Immune Cell Specific DNA Modifications and Gene Expression in Age-related Macular Degeneration
Co-Principal InvestigatorsAna J Chucair-Elliott, PhD
Aging is the major risk factor for age-related macular degeneration (AMD) but how aging, along with sex, lead to the development of the disease is not understood. DNA alterations that do not change genetic composition, known as epigenetic modifications, are able to influence gene expression. Epigenetic modifications, principally methylation (mC)and hydroxymethylation (hmC) of the DNA have been linked to the development/progression of AMD, but how these alterations change with aging and sex in the different cell types of the retina, including microglia and Müller glia, is not known. Using novel mouse models that allow the isolation of DNA and RNA from specific cell types, Specific Aim 1 and Specific Aim 2 will evaluate mC and hmC and how such modification correlate with gene expression and retina function/acuity specifically in microglia and Müller cells, respectively, taking into account age and sex as parameters.
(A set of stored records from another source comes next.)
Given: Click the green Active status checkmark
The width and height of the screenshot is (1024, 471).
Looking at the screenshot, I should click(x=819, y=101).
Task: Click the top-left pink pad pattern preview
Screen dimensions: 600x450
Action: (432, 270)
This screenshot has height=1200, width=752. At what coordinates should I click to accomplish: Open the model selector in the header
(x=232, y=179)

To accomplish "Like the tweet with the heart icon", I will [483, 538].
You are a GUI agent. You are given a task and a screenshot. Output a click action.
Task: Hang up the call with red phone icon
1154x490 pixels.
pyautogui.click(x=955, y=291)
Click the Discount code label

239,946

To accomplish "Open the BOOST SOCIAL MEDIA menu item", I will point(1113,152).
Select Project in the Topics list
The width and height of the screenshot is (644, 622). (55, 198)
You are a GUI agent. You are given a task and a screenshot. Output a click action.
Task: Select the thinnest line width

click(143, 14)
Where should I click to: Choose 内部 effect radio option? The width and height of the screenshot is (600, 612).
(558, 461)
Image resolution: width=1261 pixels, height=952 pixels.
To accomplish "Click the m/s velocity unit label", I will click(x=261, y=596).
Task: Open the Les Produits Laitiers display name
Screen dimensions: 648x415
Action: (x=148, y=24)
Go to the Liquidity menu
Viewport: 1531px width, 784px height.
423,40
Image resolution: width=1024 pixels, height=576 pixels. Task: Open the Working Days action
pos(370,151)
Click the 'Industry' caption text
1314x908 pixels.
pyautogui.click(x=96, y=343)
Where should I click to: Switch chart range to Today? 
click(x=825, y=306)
Our project seeks to understand how the retinal epigenome (the organization and function of the genome) changes with aging and contributes to age-related macular degeneration (AMD). The retina is made up of a variety of cells in addition to the rods, cones, and neurons that allow you to see. We are particularly interested in the glial cells, which control inflammation in the retina. Microglia and Muller glia are two types of glial cells for which we have engineered mice that allow us to specifically analyze the epigenome and transcriptome from these cells. Using these special mice we will examine age related changes in DNA modifications, a type of functional mark on the genome, and gene expression in both males and females. Given sex effects in age-related inflammation understanding commonalities and differences between males and females is a central goal of our research. These studies will bring both these unique mouse models and new techniques to measure the epigenome to AMD research for the first time. This type of cell-type specific data across the lifespan has not been generated for the retina and we hope will provide new insights into how aging contributes to AMD risk. The results of this study will both identify candidate targets for cell- and sex-specific epigenome editing to prevent or reverse maladaptive retina aging and serve as a resource to the AMD research community.